# Best way to temporarily cut off a leg



## DavidInCazenovia (Nov 22, 2011)

I recently got this 50-60 year old oak office desk for which I have in mind to restore the finish and put it into service. Its a great cool beast of a thing, very heavy and solid feeling. The right hand side has a neat spring loaded mechanism which was used to raise up a typewriter to normal height!

Anwyay, the problem is, because of its 6-legged stature, I can't fit it through a normal doorway in my house. (At any orientation, even if we removed the door.)

If, hypothetically, the middle legs were absent… then it would fit. I believe that most of the length which protrudes from the bottom is in the way, though I have not measured precisely.

So I'm wondering… is there a sensible way to remove the middle legs but incorporate a system to re-join them? I could for instance cut them off square, then use metal brackets to re-attach them, but that seems inelegant, and also there would be a loss of the saw kerf in the height.

(Doing this would tamper with the original character a bit, but these legs are primarily for function, not for show. And if it doesn't fit in a normal doorway, it isn't going to be seen or used anyway.)

I hope my question is clear and thanks for any tips!

David


----------



## crank49 (Apr 7, 2010)

I have had 4 such desks. The legs on mine were different from yours, but presented the same problem.

An almost elegant solution is to remove the legs, all six of them, flush with the bottom of the desk. 
Then make two platform boxes using 2×4 or 2×6 lumber on edge with plywood tops and banded with a nice baseboard type molding that will cover from he floor to just above the bottom of the desk.

The boxes need to be the same height as the legs that were removed.
And, obviously, the boxes have to be the same size as, or very slightly larger than, the bottoms of the desk pedestals so the base molding can lap onto the bottom of the desk.

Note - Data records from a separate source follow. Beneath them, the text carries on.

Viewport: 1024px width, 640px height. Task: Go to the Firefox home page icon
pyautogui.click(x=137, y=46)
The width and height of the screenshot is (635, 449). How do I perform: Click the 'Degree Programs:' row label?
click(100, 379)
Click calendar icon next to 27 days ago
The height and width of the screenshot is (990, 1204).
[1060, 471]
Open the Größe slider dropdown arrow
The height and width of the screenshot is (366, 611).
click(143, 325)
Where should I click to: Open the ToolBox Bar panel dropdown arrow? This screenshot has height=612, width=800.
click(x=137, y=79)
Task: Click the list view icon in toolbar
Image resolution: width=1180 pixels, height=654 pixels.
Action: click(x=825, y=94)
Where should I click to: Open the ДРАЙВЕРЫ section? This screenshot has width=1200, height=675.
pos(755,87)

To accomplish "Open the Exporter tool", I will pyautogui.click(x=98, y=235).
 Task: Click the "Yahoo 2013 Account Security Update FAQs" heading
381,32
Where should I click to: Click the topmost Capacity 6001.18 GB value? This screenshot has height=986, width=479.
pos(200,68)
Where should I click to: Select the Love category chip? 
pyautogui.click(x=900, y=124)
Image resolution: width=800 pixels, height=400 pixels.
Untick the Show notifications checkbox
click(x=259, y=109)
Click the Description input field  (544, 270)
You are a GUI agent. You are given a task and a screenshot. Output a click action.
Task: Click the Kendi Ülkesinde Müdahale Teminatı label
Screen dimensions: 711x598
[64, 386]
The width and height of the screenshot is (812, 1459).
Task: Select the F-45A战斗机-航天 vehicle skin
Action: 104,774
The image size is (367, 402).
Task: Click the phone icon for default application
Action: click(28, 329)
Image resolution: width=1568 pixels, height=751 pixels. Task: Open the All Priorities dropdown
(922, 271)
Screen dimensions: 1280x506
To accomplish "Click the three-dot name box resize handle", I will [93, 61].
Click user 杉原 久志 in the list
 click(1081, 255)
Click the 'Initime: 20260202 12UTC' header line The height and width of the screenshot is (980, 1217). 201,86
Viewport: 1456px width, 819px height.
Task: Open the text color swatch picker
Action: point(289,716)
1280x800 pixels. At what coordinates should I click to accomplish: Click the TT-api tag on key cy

Those desks make wonderful, functional pieces of furniture.


----------



## 1958 (Sep 9, 2011)

Could you cut the legs off with a thin kerf Japanese saw(Lee Valley). some as thin as 0.016" or thinner. they are a little pricey$50, I have one that I bought.I don't use it often but nice to have when I need it.After the cut you can reattach the leg with doweling .I have used this method on another project and it worked great.I also used furniture pads to help level any little indifference.


----------



## Irv2012 (Nov 23, 2011)

I would look at removing the desk top… looks easier than trying to remove the third legs and re-attaching. When they built it, one of the last things they did was put on the top..


----------



## 489tad (Feb 26, 2010)

David, I had to cut six legs off a couch to get it to the basement. the legs are square at the top and tapper round at the bottom. I cut the leg about .5" from the bottom of the couch using a hand saw. I made a reversable drill jig to drill a hole for a hanger bolt. Wood thread on one side, machine thread on the other. Jig locates on the square portion of the leg. I drilled the hole. On the cut portion of the legs I drilled into the backside of the leg with a forstner bit and made a longated slot, cleaned up with a chissel. Longated slot "T's" at the bottom of the hole so the washer and nut can bolt fast the leg to the bottom of the couch. I used this method in the event I have to get the couch out of the basement. Good luck.


----------



## Sawkerf (Dec 31, 2009)

Can the desk be disassembled? The top can usually be removed, and a few screws separate the pedestals.


----------



## DavidInCazenovia (Nov 22, 2011)

Thanks everyone for your thoughtful suggestions.

I posted that question just before the holidays and hadn't gotten back to the project until tonight!

Anyway it turned out that Sawkerf's idea was spot-on. With the top off, the back panel split in two and through the door the pieces went. When assembled the panel looked convincingly glued but one side was not, perhaps even with this manouver in mind.

Thanks again!

Dave


----------



## orowoodworks (7 mo ago)

While it's a bit late, I appreciate these pictures a great deal. I'm about to recreate the desk from the 1950s Superman TV series, and it is designed almost exactly like this one, so these pictures will be an immense help in understanding how they used those central legs and joined it all.

Thanks!


----------



## MadMark (Jun 3, 2014)

Temporary leg removal? Tell me more!


----------



## WoodenDreams (Aug 23, 2018)

Both desks in our office have a removable desktop. Both our desks have Z-clip fasteners like on tables to secure the desktop.

I would check the desk out first. Remove the upper drawers and the left slide out. Look for the fasteners connecting the desktop. You may be able unscrew the fasteners to remove the desktop. Then move it in three sections to the room you want it in, then reassemble the desktop and ends.


----------



## 1thumb (Jun 30, 2012)

Nevada pays out the most in WC claims


----------